Anal. Chem., 2020, DOI: 10.1021/acs.analchem.0c04668

导师简介

顾宏周，复旦大学生物医学研究院研究员。2004年于中国科学技术大学取得学士学位，2009年于纽约大学取得博士学位，2009年至2015年在耶鲁大学工作，2015年6月起就职于复旦大学。

课题组致力于DNA纳米技术和核酸类分子探针的研究。目前一方面在探索DNA纳米结构设计的新方法，另一方面在组装筛选可检测重大疾病信号分子的核酸探针，希望通过这些研究为DNA纳米生物工程学与转化医学间搭起一座桥梁。

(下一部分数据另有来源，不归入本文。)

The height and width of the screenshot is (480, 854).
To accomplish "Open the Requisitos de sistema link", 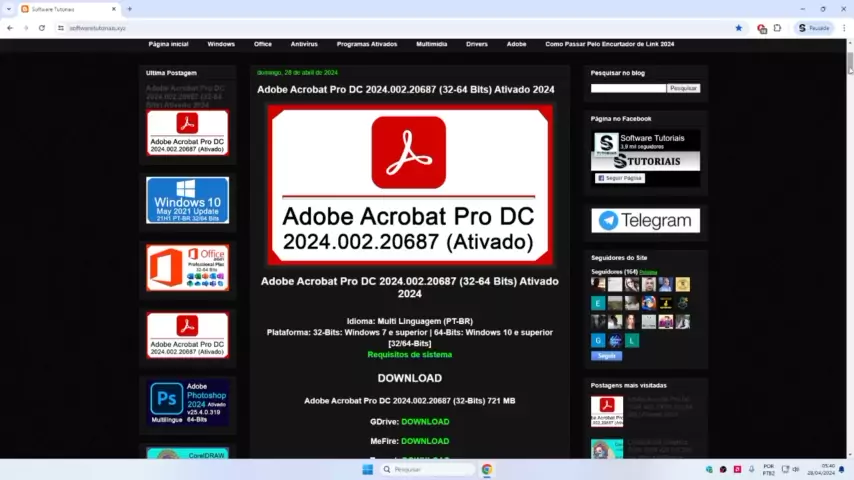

https://www.x-mol.com/university/faculty/184522

科研思路分析

Q：这项研究最初是什么目的？或者说想法是怎么产生的？

A：如上所述，课题组有两个研究方向，其中一个是组装筛选可检测重大疾病信号分子的核酸探针，在筛选过程中很偶然的发现末端互补配对的杂交结构对单链DNA库的成环有促进作用。于是我们首先确定了末端杂交结构对单链DNA高效成环的必要性，之后进一步系统地探究了末端结构各项参数：如反应温度、末端互补配对碱基数、末端不配对碱基个数和末端碱基种类等对成环效率的影响，并建立了可以被CircLigase催化高效成环的单链DNA模型。

Q：该研究成果可能有哪些重要的应用？

A：文章中提出了一种简单有效的在单链DNA末端设计杂交结构的策略提升CircLigase催化DNA成环的效率，而高产率和高纯度制备环状DNA不仅在纳米技术方面有潜在应用，也可用来筛选更加稳定的作为肿瘤诊断和治疗的新一代核酸适配体。值得一提的是，CircLigase本身在病毒中作为一种RNA连接酶。由于DNA与RNA化学结构相似，因此该研究中设计末端杂交结构提高CircLigase环化DNA效率的策略理论上也适用于RNA底物。利用这套策略原则上也可以稳定高效地合成天然存在的环状RNA分子，以便在体外研究其结构和功能。